5
votes

After spending a good 3 to 4 hours on google trying to find any solution to my problem I haven't had much luck.

Basically, we use crystal reports for our .NET applications with a sql server back end, we have many clients each with their own server and so our reports need to have their connections dynamically set. Up until a week ago this worked fine. However a few days ago a client reported they were getting a database login prompt for a report (only one report, the rest worked fine). We were quite stumped but we managed to reproduce it on a netbook which didn't have visual studio or sql server installed. In the end the dev decided to reproduce the report in the hope it was just an oddity in that particular report.

Unfortunately a new client today also experienced the same problem, but this time for every crystal report they had - and also they worked on the netbook, so we are really quite lost here.

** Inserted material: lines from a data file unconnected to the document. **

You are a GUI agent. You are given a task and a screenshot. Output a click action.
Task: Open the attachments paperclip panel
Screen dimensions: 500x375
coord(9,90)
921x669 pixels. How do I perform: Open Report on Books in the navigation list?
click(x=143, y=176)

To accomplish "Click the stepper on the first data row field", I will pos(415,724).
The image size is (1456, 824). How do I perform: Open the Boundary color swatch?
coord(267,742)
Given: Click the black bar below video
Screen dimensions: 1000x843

Below is a screenshot of what our clients get presented with -

Screenshot

and here is the code that I use to set the connection information in the report

                cI.ServerName = (string)builder["Data Source"];
                cI.DatabaseName = (string)builder["Initial Catalog"];
                cI.UserID = (string)builder["User ID"];
                cI.Password = (string)builder["Password"];

                foreach (IConnectionInfo info in cryRpt.DataSourceConnections)
                {
                    info.SetConnection(cI.ServerName, cI.DatabaseName, cI.UserID, cI.Password);
                }

                foreach (ReportDocument sub in cryRpt.Subreports)
                {
                    foreach (IConnectionInfo info in sub.DataSourceConnections)
                    {
                        info.SetConnection(cI.ServerName, cI.DatabaseName, cI.UserID, cI.Password);
                    }
                }

As always, any help much appreciated.

3

3 Answers

2
votes

Perhaps the issue is the way that you set the authentication information. Have you considered using the ReportDocument.SetDatabaseLogon method? Call it once for each unique DB connection in the report. It will eliminate the need to enumerate all of the tables in the report and, as I recall, the need to enumerate the subreports' tables as well.

2
votes

Solution found, it turned out the connection builder that client used to set up their system did not put the instance name in. Rather confusingly the .net app worked fine with it like that. However, with that sorted crystal reports now work flawlessly.

Thank you for your input Craig.

0
votes

Searching for a solution to a similar problem brought me to this question. My problem/solution was a little different but I'm guessing others with my problem will end up here so I'll post my solution here.

If your users are seeing something like this when trying to preview a report:

Crystal Reports Viewer screen shot

then when setting the SQL Server login info for the report, make sure you include the service name. So, for example, make sure you're giving Crystal "myserver\myservice" instead of just "myserver".

My program is able to access data from SQL Server using just "myserver", but Crystal needs to be given "myserver\myservice".